Introducing a standard microprocessor to the mix was the next evolutionary step, from which came the first smart sensors (Fig. 1c). This provided a more powerful system that could utilize software for testing, calibrating, and linearizing the sensing system. Analog-to-digital conversion was required on both sides of the processor, however, and that added cost. Moreover, microprocessors themselves make the sensing systems more expensive than many applications can afford.
Don Pullen, applications engineer with Texas Instruments Inc.’s Linear Products Div., Dallas, sees the most recent evolutionary step as one in which the processor and its ADC and DAC cohorts are replaced with a signal processor dedicated to sensing operations (Fig. 1d). Raising the level of integration and replacing the standard microprocessor with an intelligent device specifically designed for the application gives sensor designers the advantages of programmability, low power consumption, and superior linear performance.
These sensor-signal processors can condition the analog signal from the transducer using a combination of hardware and software. Sensor linearization, for example, often includes piece-wise linear approximation of the sensor’s output characteristics by selecting a number of segments.

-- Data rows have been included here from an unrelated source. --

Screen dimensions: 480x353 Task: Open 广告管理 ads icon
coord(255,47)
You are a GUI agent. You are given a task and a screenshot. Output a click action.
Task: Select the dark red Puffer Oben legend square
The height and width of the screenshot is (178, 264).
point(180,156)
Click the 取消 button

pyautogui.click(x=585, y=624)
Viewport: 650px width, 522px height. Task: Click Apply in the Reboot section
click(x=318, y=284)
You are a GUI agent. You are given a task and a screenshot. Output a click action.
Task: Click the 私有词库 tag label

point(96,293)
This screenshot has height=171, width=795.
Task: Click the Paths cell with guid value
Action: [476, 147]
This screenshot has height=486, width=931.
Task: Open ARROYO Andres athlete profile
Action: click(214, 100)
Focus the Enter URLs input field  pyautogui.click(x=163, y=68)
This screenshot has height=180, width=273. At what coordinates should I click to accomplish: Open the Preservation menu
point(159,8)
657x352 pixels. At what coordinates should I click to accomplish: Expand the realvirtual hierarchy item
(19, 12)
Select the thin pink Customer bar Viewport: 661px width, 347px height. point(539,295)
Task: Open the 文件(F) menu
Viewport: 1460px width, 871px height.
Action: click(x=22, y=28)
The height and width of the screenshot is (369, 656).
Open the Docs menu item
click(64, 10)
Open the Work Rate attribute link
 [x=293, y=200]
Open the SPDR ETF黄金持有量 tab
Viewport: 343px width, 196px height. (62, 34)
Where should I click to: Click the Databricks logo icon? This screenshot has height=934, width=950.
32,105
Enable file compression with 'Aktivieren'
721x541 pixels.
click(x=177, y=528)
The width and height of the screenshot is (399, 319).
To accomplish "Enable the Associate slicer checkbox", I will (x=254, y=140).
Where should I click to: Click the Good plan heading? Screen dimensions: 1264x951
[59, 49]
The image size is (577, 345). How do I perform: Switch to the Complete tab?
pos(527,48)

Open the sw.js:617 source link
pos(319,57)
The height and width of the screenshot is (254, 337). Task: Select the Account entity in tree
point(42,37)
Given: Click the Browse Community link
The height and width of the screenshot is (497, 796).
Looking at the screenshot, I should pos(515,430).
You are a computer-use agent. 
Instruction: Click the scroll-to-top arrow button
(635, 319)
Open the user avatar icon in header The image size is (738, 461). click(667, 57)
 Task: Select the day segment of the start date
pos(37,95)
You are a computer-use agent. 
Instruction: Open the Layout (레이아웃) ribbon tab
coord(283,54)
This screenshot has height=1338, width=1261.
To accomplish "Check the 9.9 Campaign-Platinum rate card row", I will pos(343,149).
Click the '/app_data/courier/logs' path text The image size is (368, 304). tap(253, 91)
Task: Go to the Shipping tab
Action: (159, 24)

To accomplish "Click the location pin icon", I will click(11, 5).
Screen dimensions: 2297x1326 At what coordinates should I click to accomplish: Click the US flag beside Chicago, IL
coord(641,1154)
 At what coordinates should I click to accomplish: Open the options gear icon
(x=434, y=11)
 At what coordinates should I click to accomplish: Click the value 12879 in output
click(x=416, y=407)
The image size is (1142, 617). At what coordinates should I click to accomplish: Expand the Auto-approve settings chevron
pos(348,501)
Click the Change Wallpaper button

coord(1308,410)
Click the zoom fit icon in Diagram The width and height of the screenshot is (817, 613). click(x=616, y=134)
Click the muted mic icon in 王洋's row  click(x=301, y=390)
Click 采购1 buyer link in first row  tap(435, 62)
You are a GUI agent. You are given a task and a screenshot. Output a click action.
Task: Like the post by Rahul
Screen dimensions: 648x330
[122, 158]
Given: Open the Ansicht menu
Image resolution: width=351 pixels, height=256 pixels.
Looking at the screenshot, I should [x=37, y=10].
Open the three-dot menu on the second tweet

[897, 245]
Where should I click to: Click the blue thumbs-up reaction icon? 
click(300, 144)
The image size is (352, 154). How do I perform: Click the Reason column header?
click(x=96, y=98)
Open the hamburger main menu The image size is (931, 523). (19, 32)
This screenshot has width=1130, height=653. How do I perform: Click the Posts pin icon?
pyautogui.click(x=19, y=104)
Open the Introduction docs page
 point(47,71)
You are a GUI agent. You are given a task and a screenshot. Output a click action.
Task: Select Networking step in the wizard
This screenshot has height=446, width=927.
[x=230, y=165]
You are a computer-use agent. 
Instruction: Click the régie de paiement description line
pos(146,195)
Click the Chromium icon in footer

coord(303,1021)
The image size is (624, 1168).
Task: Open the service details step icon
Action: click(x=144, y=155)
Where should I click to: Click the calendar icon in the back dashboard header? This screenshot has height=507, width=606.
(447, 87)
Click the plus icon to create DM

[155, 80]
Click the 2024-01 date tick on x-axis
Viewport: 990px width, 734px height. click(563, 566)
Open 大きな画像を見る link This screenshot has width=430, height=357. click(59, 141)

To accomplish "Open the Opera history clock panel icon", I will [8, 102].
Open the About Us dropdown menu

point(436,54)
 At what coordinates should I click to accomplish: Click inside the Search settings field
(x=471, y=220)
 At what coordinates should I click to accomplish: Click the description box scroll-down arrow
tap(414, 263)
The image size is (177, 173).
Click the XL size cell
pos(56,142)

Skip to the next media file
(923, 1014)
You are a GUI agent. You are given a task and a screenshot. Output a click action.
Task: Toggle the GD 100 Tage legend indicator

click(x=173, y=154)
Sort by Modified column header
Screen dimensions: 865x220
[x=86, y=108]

A good example is the nonlinear-response thermistor, used to measure temperature by monitoring the change in its resistance. The first step in linearizing the output is to introduce a resistor in parallel with the thermistor. This procedure results in a good approximation of a linear response. But even better accuracy can be achieved by using a simple algorithm that approximates the curve by a series of straight lines. Software-implemented multipoint approximation can even be adjusted to modify the characteristics of individual sensors to which the processor is attached, says Pullen.
Smart sensors can be self-calibrating, or at the very least, make calibration easier. During final test, multiple sensing units can be multiplexed with a host computer that exercises each sensor individually and downloads the appropriate calibration constants to the device. Moreover, field calibration of the sensor can be simplified by adding a keyboard interface or LCD interface to the sensor. Then a handheld computer can calibrate the sensor. Software also provides a means of running diagnostics on both the sensor and the transmitter in the sensing system. Autodiagnostics range from watchdog timers to periodic self-testing routines during operation, says Pullen.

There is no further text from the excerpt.